▶ [Provided information]
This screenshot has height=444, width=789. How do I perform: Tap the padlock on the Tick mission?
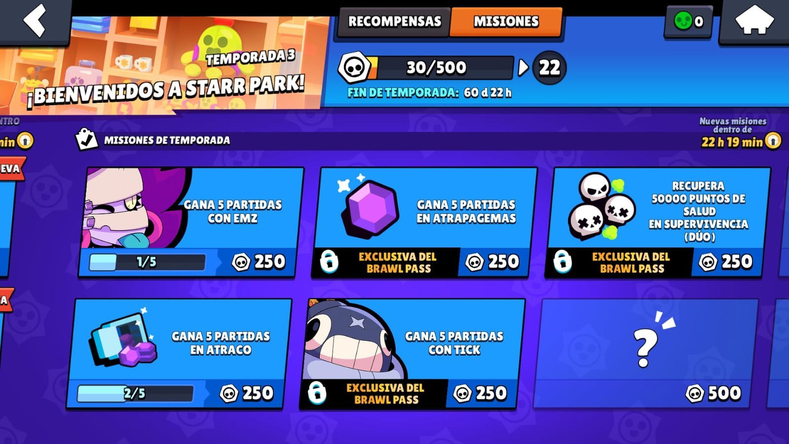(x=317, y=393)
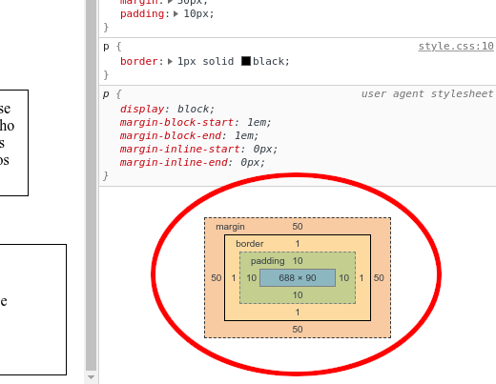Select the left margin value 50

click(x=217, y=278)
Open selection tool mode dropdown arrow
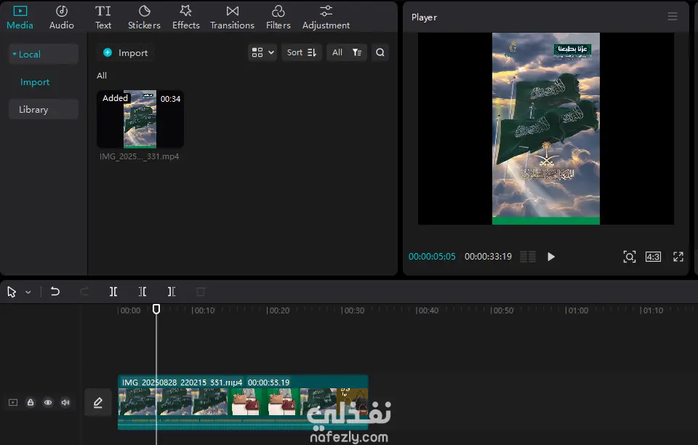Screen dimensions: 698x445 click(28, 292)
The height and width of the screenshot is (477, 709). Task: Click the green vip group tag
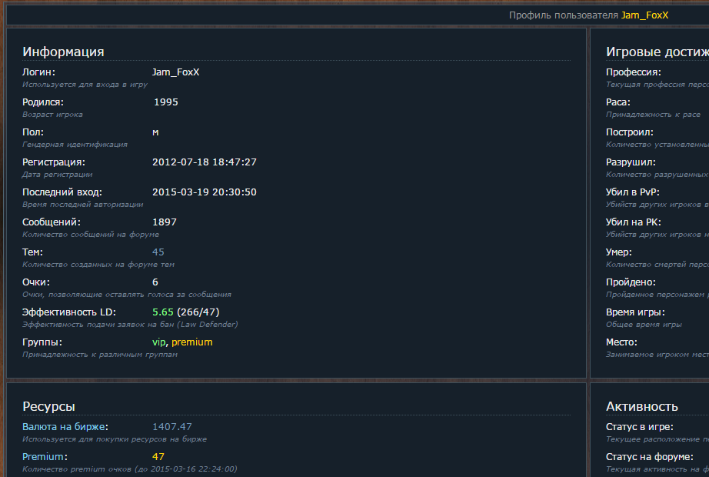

...

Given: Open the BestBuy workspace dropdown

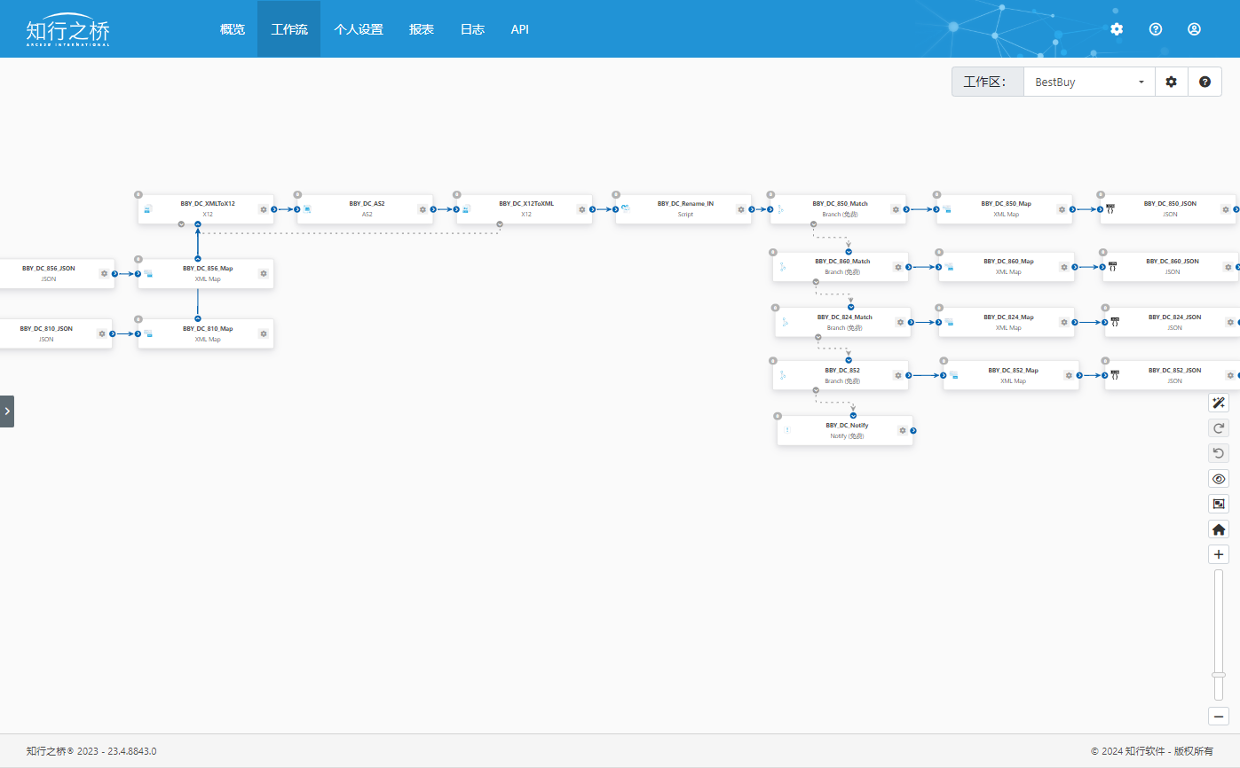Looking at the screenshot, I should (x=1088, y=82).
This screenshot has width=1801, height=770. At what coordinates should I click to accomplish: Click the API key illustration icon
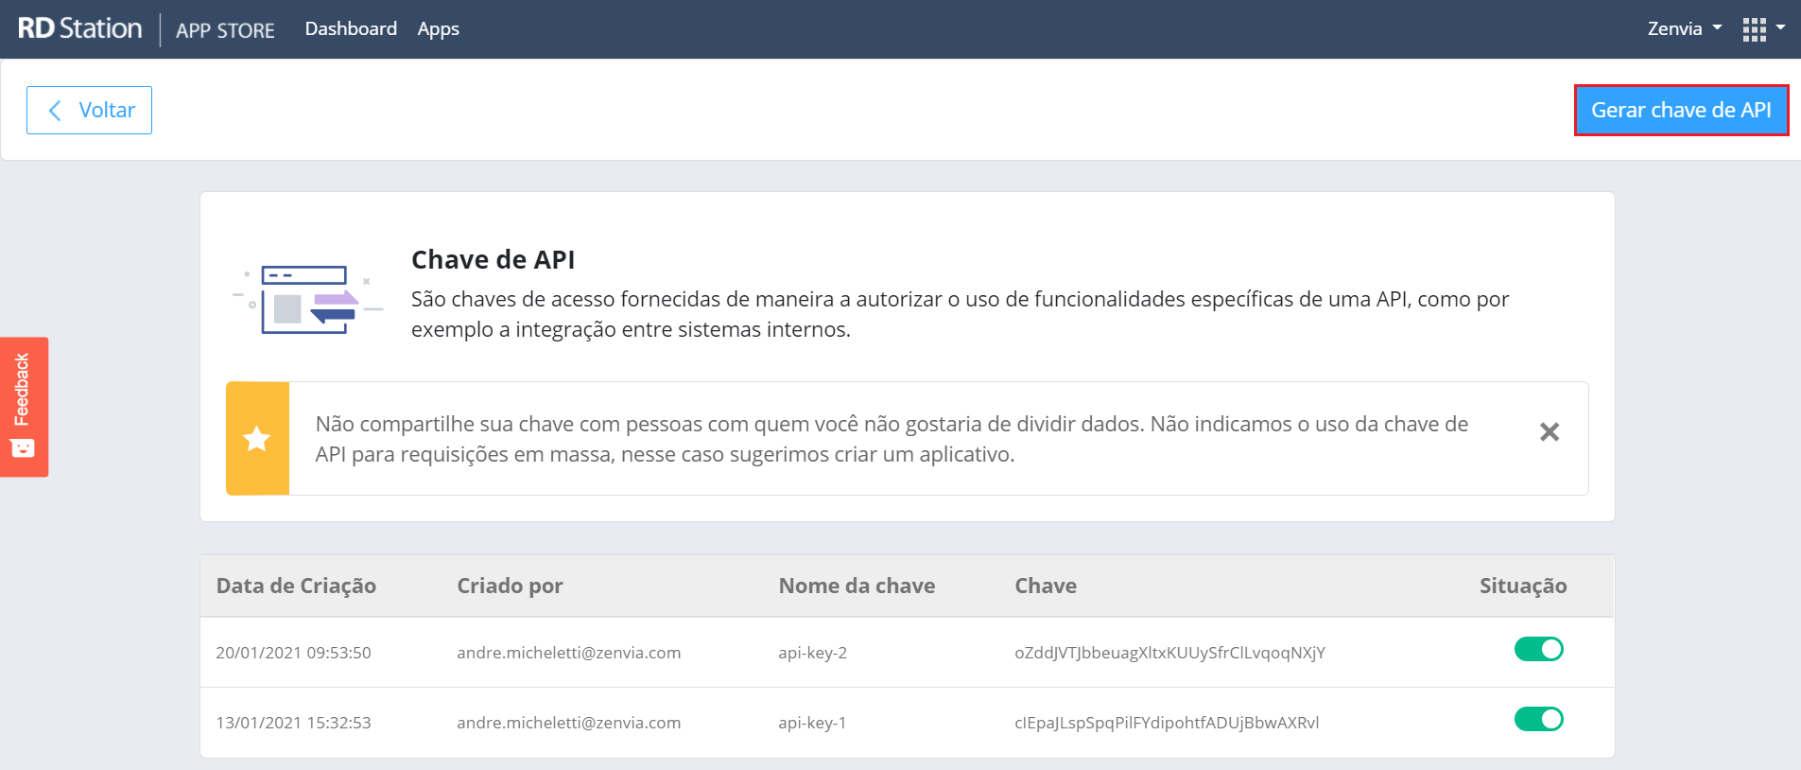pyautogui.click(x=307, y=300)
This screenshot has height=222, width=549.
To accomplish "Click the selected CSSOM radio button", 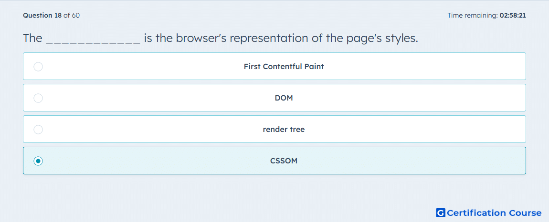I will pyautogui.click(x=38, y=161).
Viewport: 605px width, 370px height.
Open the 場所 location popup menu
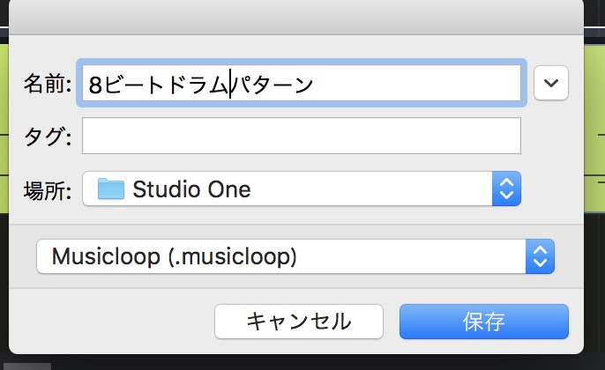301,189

--

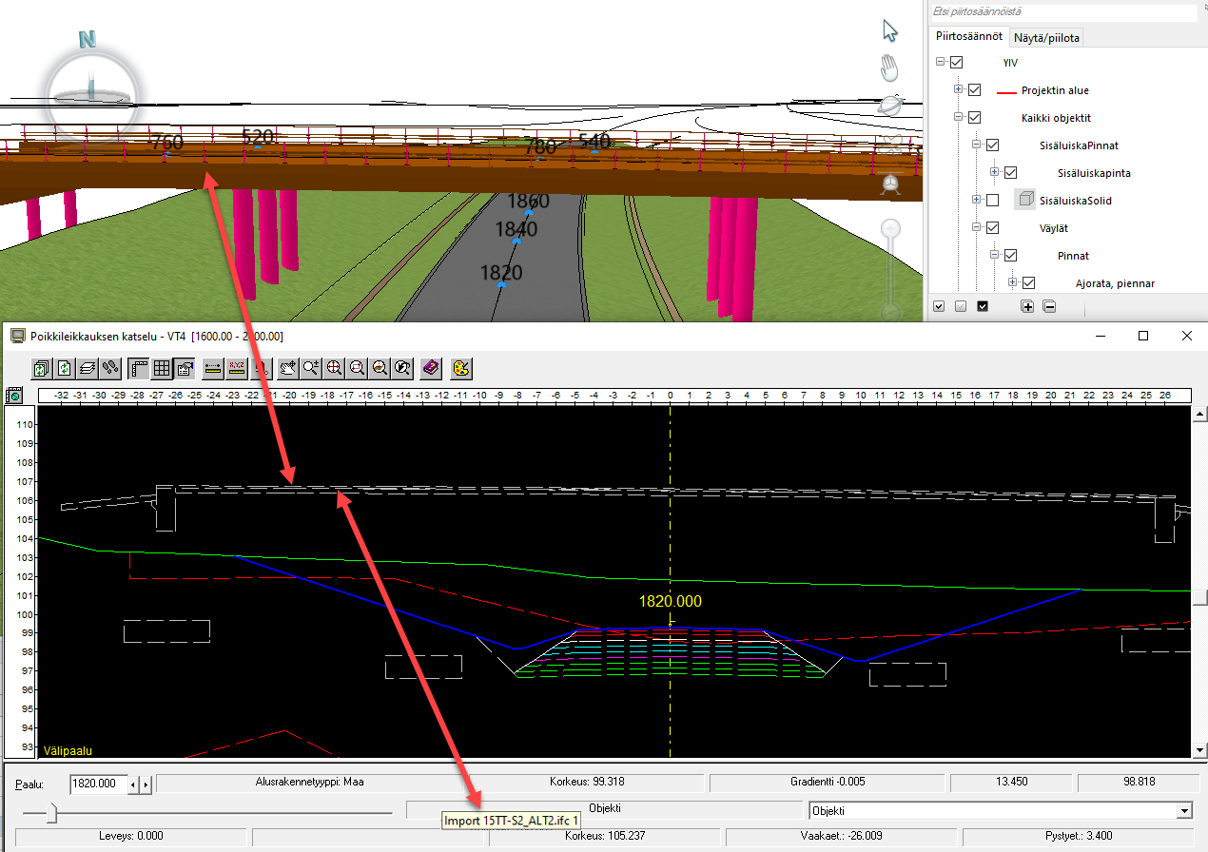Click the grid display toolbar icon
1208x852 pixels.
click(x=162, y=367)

▶ [Exercise requirements] Copy out the records word for word, starting with the line that contains "This screenshot has height=444, width=789." and continuing through the line that contains "The height and", with both of those lines included. Leave the pictures out.

▶ [Correct answer]
This screenshot has height=444, width=789. How do I perform: Tap the padlock on the Tick mission?
(x=317, y=393)
Select the left margin value 50

click(x=217, y=278)
Open selection tool mode dropdown arrow
Screen dimensions: 698x445 click(28, 292)
The height and width of the screenshot is (477, 709). Task: Click the green vip group tag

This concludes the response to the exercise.